6 Comments
Oct 26, 2023Liked by Ryan Butta

Thank you ..

As always I don’t open your emails until I am sitting quietly in a nice place to fully enjoy them ( tonight by the fire in my rental by the sea ) ..as they always bring a smile and give me hope that the everyday occurrences you recount not only enrich our lives but remind us how important connection is ..

Expand full comment
Oct 26, 2023Liked by Ryan Butta

One doesn't normally have to ask another's name to learn it - all one has to do is proffer one's own. I love Dunbar's numbers. I have just arrived in Denver Colorado - after a week in south-west Florida - my wife and I - with a brother - a little brother - who applied for the position a couple of years back when my own (and only) little brother suddenly passed away. The replacement little brother is out of the Caribbean and a truly remarkable life. One of his older sisters married one of my close English second-cousins - and I met him a dozen years ago at a family wedding in Shropshire. He was truly impressive - we've met one of his aunts several of his sisters and his older brother - and during our visit one of his oldest friends from their days in Trinidad - though both from the St Vincent & Grenadines archipelago. He might just be among the magic five - definitely within the 15... A younger English friend during my days in Japan suggested that we know our closest friends because they are the ones to whom we feel able to discuss anything. I thought about that for some time and realised it was true - not that I might have wanted to necessarily inflict my disquiets on them - but knowing that I might do so - helped me decide who fitted within the first circle of five. And what a fine gesture from your good friend - to thank you.

Expand full comment

What a lovely dissertation on friendship, thank you Ryan. The Roseto effect rang a bell with me because I went to a funeral the other day of a founding-father resident of our 19-year-old apartment block of 16 units. Rino was 91, Italian heritage but originally from Croatia. Rino (short for Guerrino) even supervised the final stages of the building here and instigated a routine of residents bringing in all the bins once they’d been emptied to avoid that sad abandoned-bin look so often a feature of higher density living.

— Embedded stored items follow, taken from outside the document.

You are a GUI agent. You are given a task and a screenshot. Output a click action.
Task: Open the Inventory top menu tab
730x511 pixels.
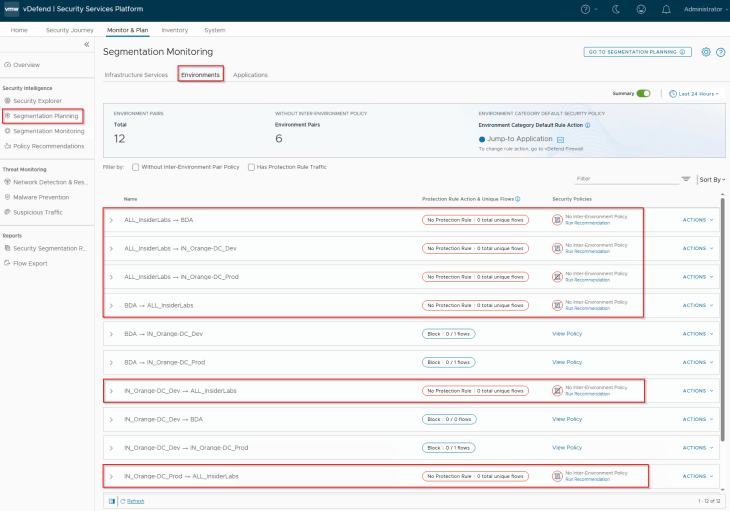tap(174, 30)
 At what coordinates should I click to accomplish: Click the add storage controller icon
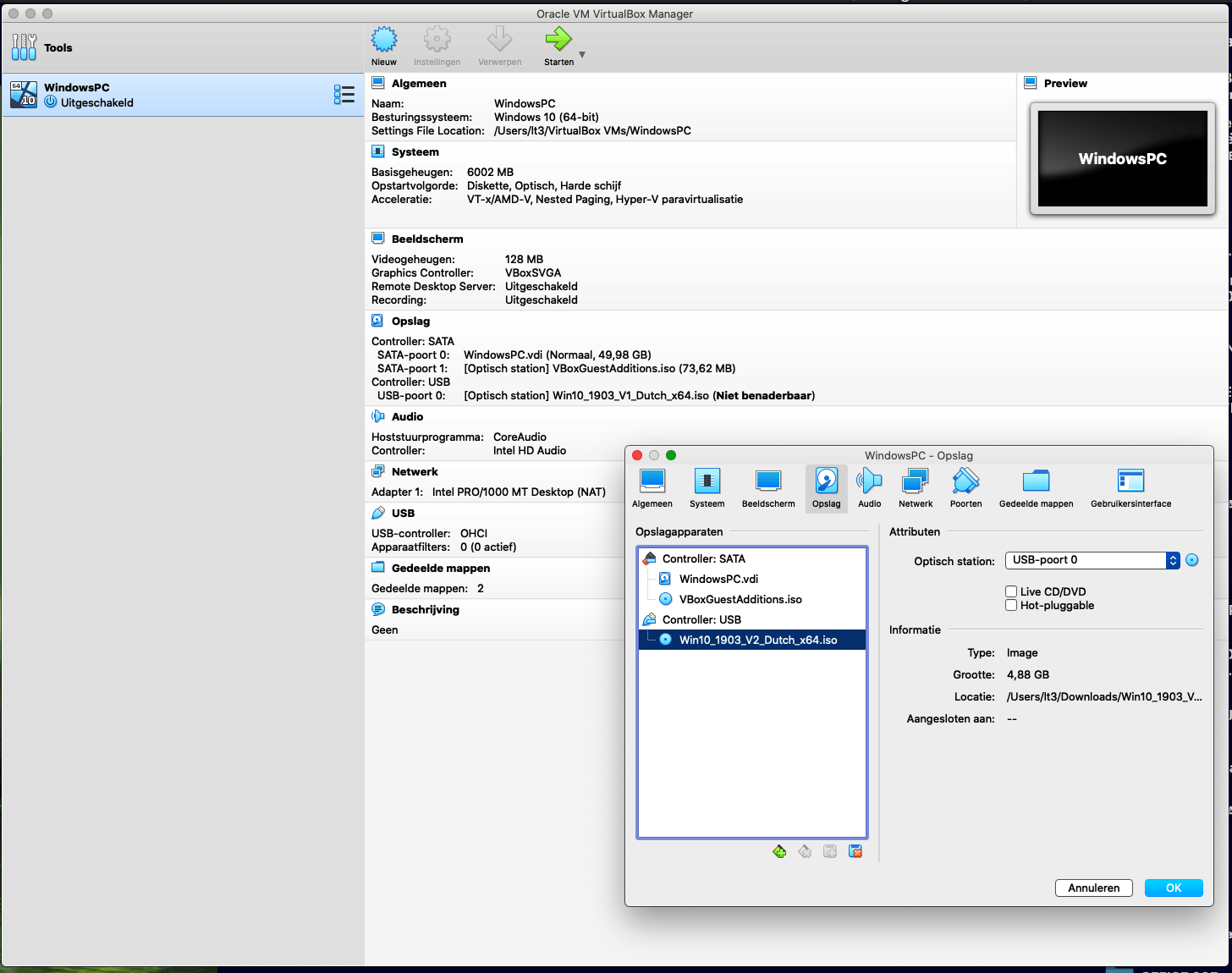779,851
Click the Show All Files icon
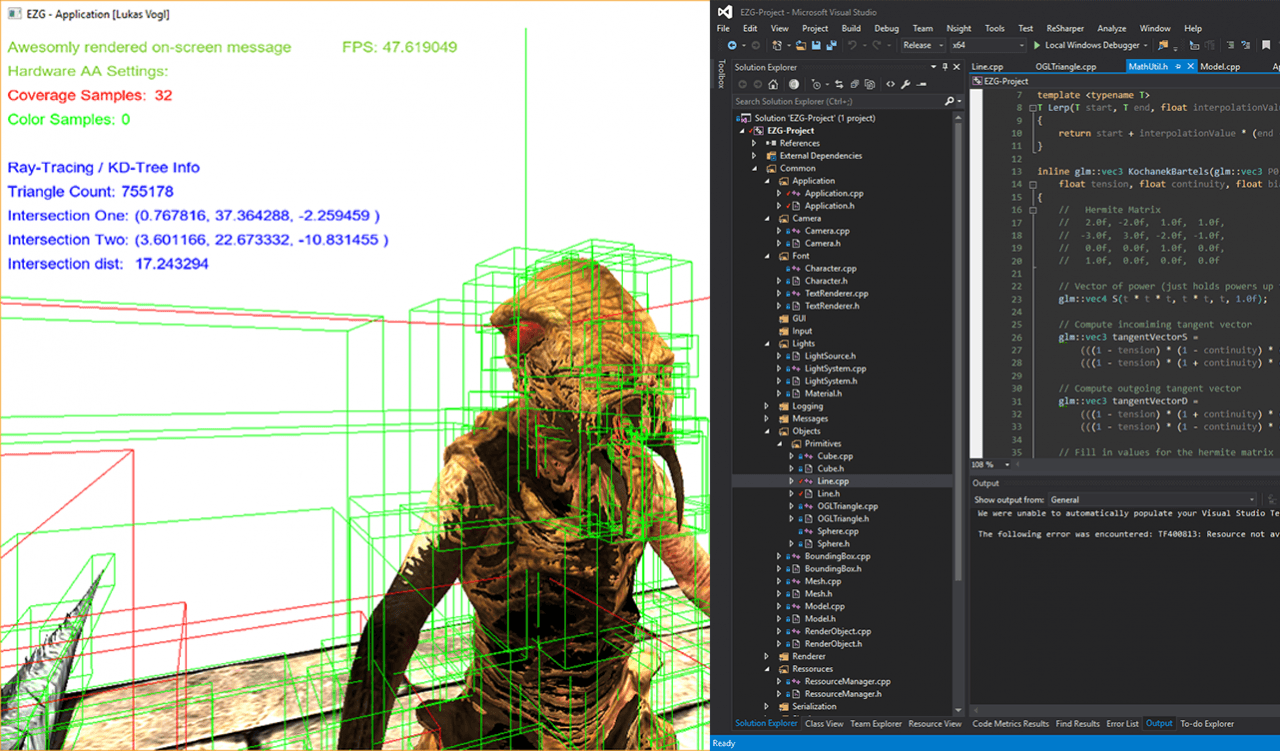 (870, 84)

Rino’s dear wife died a couple of years ago but two unmarried daughters remained with Rino in the apartment directly above us.

This feisty little guy who had many health issues (an amputated leg the result of sepsis being the least of his worries) loved company so during the daytime his front door was always open and he had plenty of visitors. I used to make him cantucci (Italian almond biscuits). The last time his health was failing and Rino was asleep in his chair so I left the cellophane package on a side table. When daughter Susy came home from work, he’d already tucked in and he knew I had made and delivered them.

We can all learn from Rino’s welcoming open-door policy. World leaders, ordinary people — I’m even giving it serious thought. Rino embodied the Roseto effect of community and inclusion. He will be much missed. We need more Rinos

.

Expand full comment

I've been thinking a bit about friendship lately too Ryan.....after moving away from the place I lived for 30+ years.... I really miss my friends. I'm doing my best to get out and meet people, but everyone so far up here just seems to prefer to engage in a one way conversation.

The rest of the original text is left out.